A popular PC-cleaning software used by over 130 million people put users at risk after hackers were able to insert malware into legitimate downloads. Piriform's CCleaner, owned by antivirus provider Avast, was found to be hosting a "contained a multi-stage malware payload" that could install ransomware or keyloggers and further infect target computers on command.
According to Avast, around 2.27 million people ran the affected software, which was delivered via a hacked server. The impact is damaging, but considering that the application has amassed over 2 billion downloads and adds around 5 million new users each month, it could have been significantly worse. The company said it has already forced updates of the affected version and in its own words was "able to disarm the threat before it was able to do any harm."

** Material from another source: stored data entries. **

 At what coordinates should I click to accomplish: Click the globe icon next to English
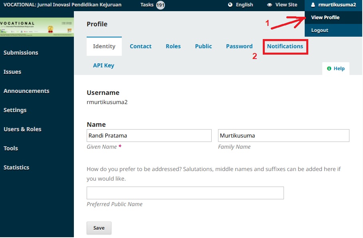(230, 5)
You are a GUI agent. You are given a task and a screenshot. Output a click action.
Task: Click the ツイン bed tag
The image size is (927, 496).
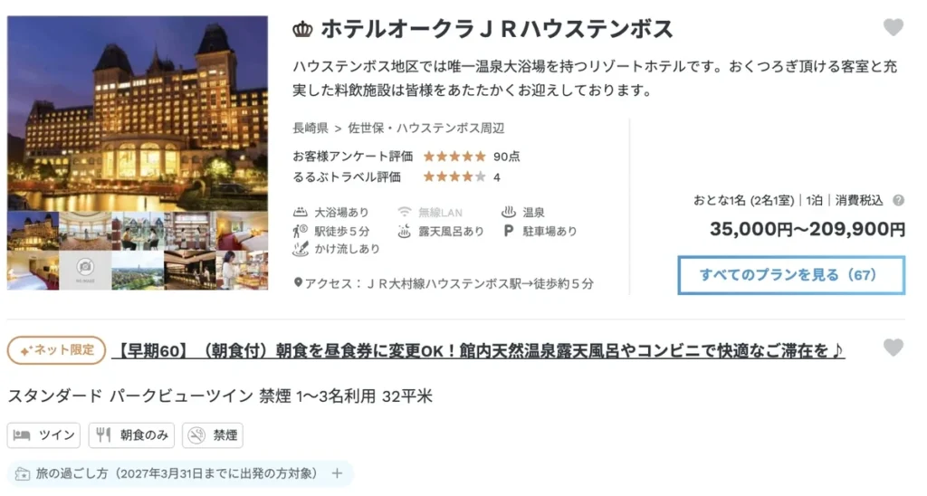click(x=43, y=435)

Starting life as a "crap cleaner," CCleaner has earned a reputation for its ability to remove rogue programs and clear things like tracking cookies on Windows PCs. Users trust the brand, which makes it a prime target for attackers. "By exploiting the trust relationship between software vendors and the users of their software, attackers can benefit from users' inherent trust in the files and web servers used to distribute updates," said Cisco Talos researchers, who discovered the threat, in a blog post.
The attack vector isn't a new one, but it's become a lot more prevalent in recent months. The Petya ransomware was distributed via a similar method and hackers also modified the Mac Bittorrent app Transmission on official servers to compromise users' computers.

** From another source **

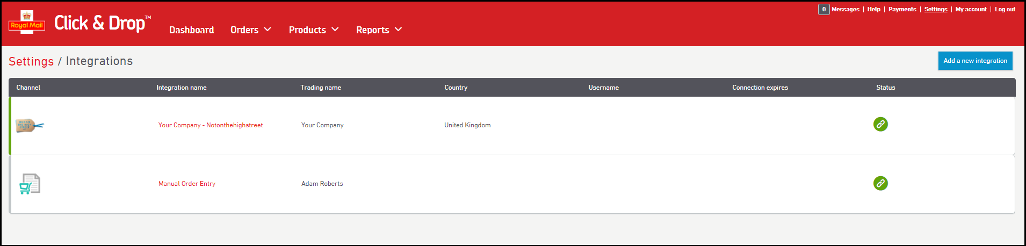Viewport: 1026px width, 246px height.
Task: Click the Royal Mail logo
Action: point(27,23)
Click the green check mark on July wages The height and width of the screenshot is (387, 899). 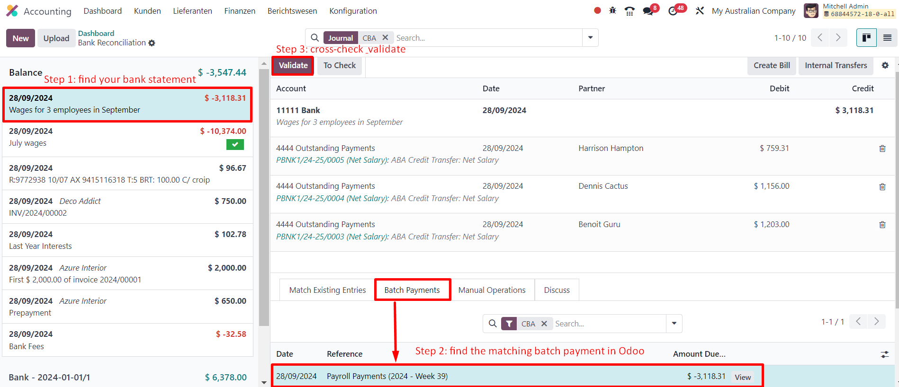click(235, 145)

In the past, attackers would create fake alternatives of popular applications and trick people into downloading them. The trend now, however, is to attack the download source directly and gain access to legitimate servers. Once they are in, it's a case of loading the trusted software with a nefarious payload, with the end-user being none the wiser.
"This is a prime example of the extent that attackers are willing to go through in their attempt to distribute malware to organizations and individuals around the world," Cisco Talos warns. "Attackers have shown that they are willing to leverage this trust to distribute malware while remaining undetected."